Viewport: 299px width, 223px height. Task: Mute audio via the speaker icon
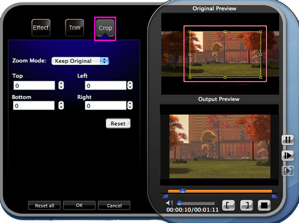170,203
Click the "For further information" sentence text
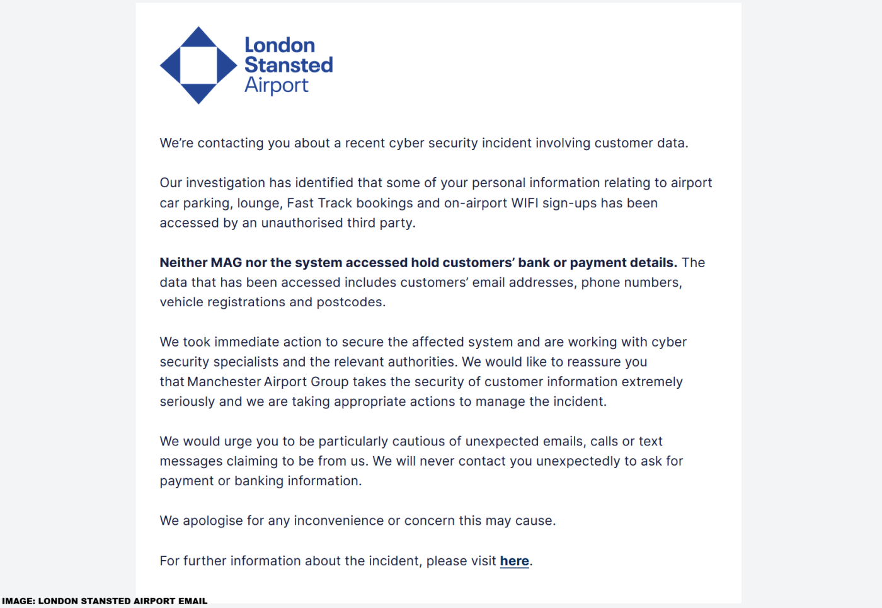The width and height of the screenshot is (882, 608). pos(346,561)
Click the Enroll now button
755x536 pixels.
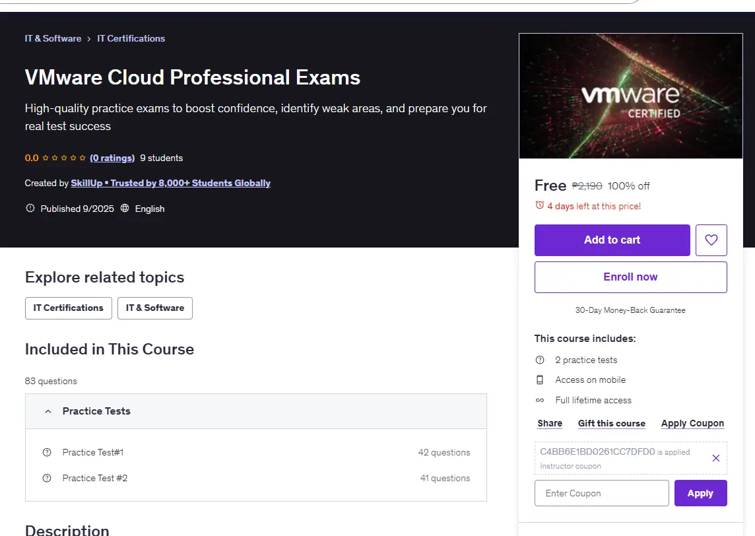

▬▬▬▬▬▬

Copy the data above word for word, leaving out the pictures.

Answer to the problem:
Viewport: 299px width, 223px height. Task: Mute audio via the speaker icon
170,203
Click the "For further information" sentence text
The width and height of the screenshot is (882, 608). pos(346,561)
Click the Enroll now button
755x536 pixels.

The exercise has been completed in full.